Task description: Once the line with "Task: Tap the Made in Lagos logo on artwork" is found in the entries below, print it and each following line exactly, stopping after the line with "405x720 pixels."; print nothing else.

(Beginning of The input)

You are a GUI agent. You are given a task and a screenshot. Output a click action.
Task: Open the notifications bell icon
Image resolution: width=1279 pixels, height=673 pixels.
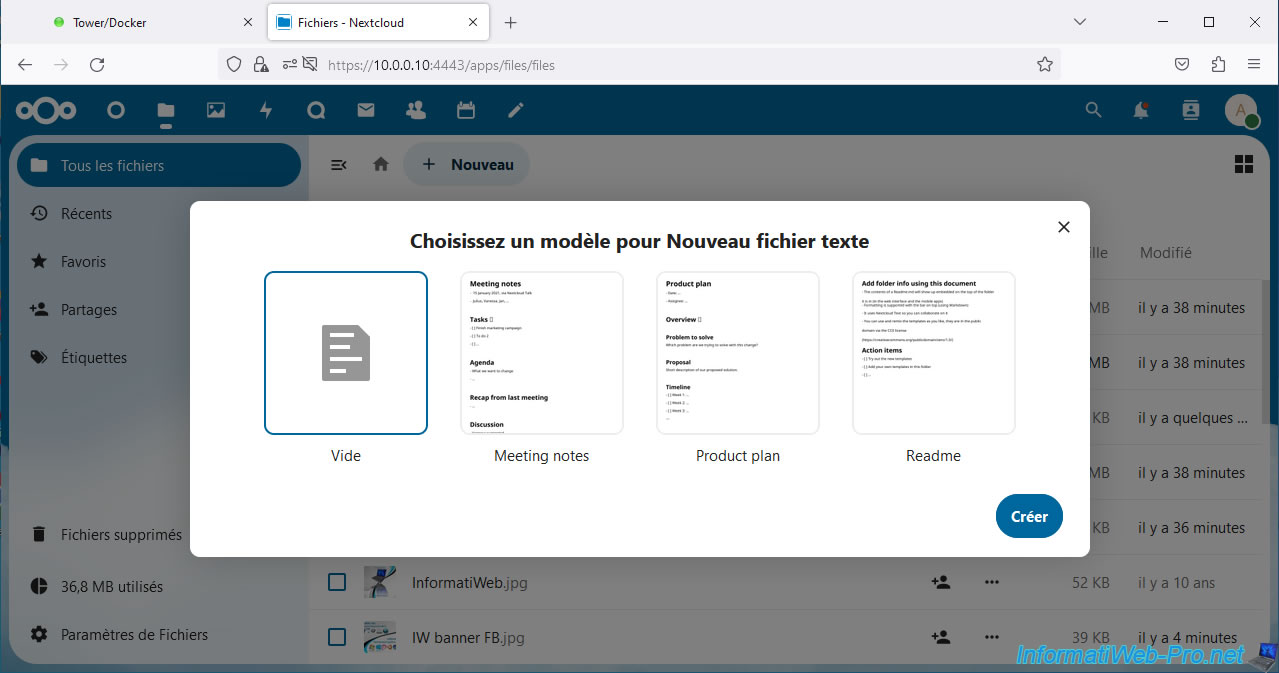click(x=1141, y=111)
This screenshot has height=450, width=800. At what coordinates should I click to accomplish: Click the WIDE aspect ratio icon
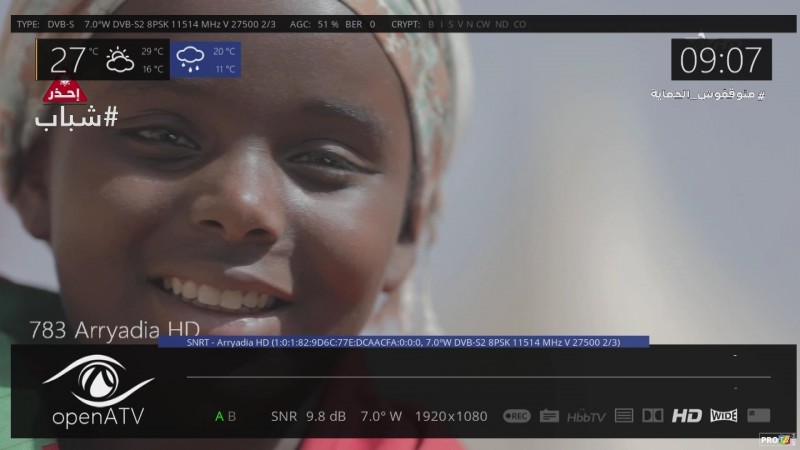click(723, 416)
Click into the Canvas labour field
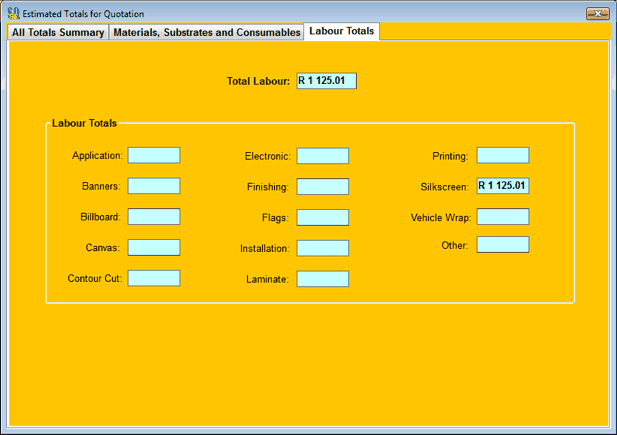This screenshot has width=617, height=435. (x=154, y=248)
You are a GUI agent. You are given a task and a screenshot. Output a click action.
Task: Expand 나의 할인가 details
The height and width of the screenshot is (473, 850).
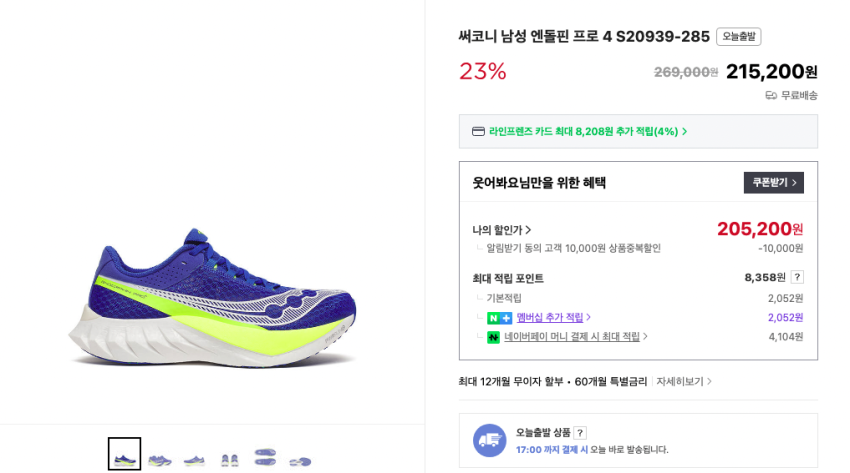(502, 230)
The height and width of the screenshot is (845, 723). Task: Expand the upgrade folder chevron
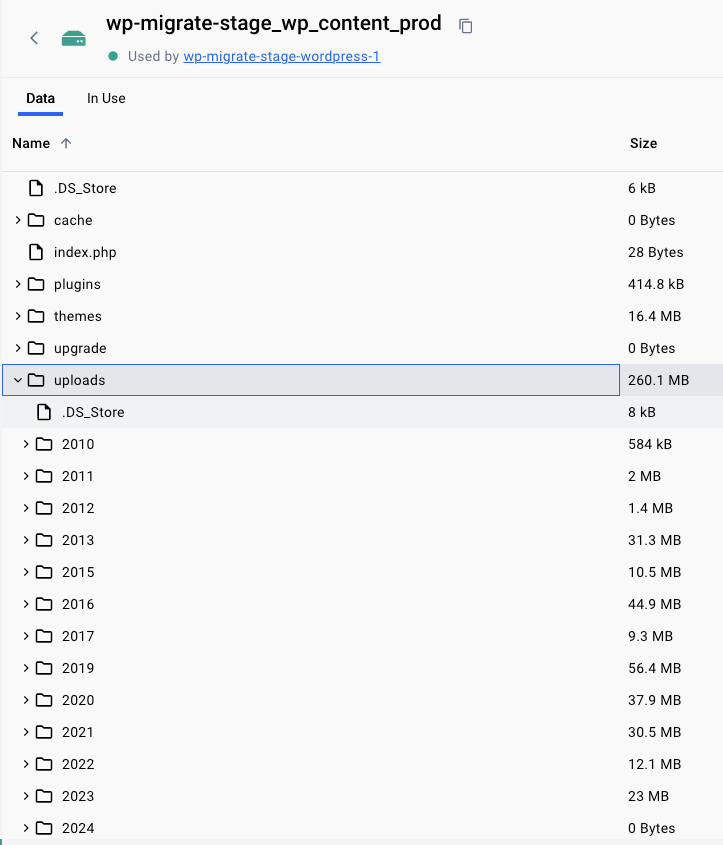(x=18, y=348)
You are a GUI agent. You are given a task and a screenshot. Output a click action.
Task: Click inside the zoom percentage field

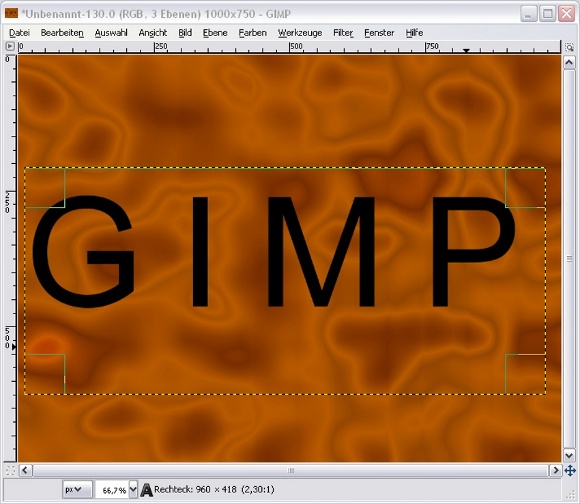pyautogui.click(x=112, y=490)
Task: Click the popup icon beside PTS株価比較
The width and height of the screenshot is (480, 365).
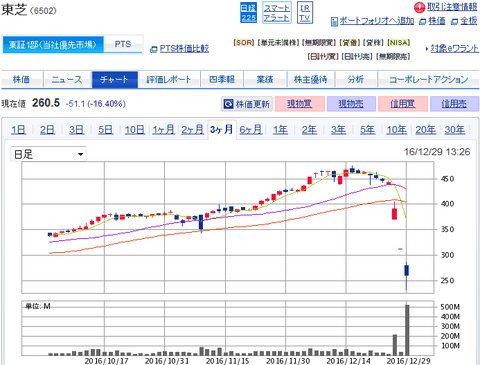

(End of The input)
(Beginning of The input)

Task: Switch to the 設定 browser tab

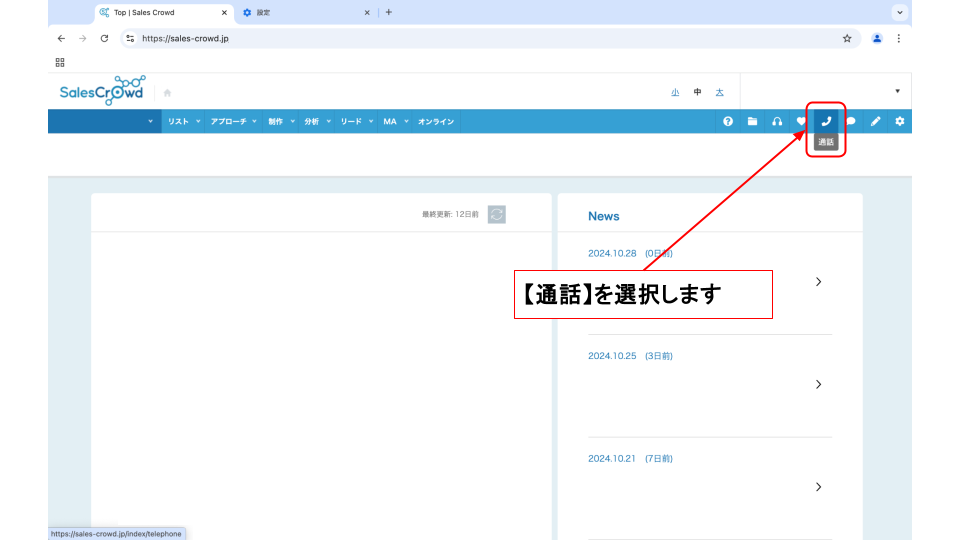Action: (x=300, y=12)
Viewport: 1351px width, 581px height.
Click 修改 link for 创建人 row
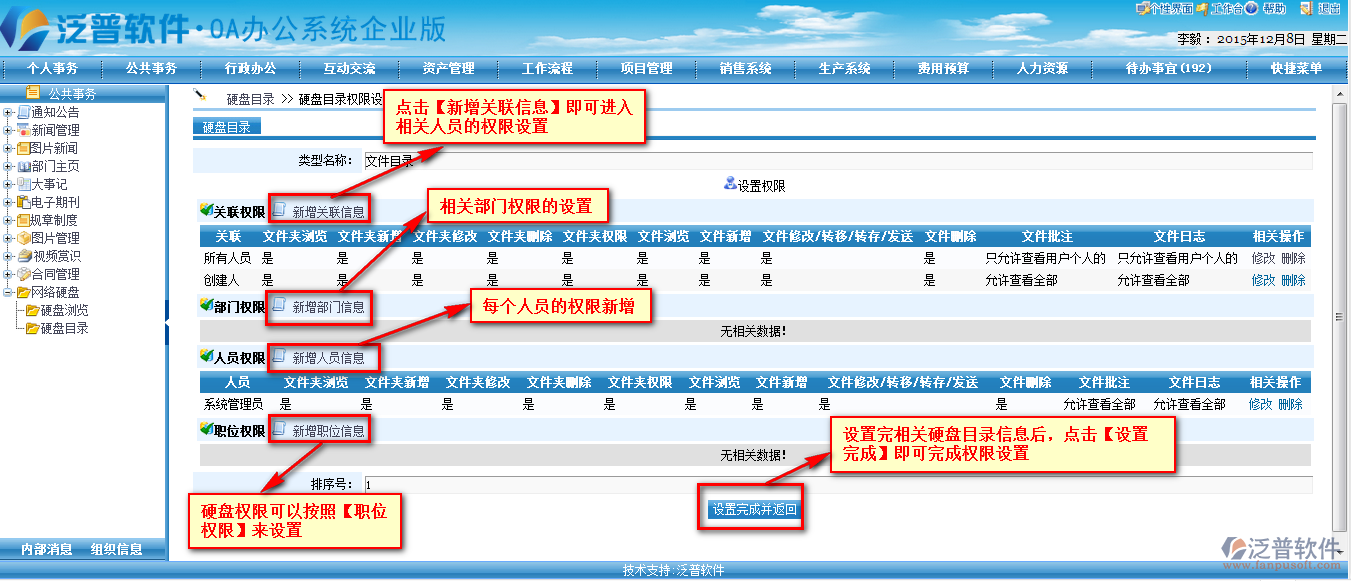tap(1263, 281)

(End of The input)
(Beginning of The input)

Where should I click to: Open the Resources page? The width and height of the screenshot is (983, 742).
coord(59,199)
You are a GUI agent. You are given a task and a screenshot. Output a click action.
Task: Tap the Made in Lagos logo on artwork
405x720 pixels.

(End of The input)

Answer to this task:
Task: Tap the Made in Lagos logo on artwork
405x720 pixels.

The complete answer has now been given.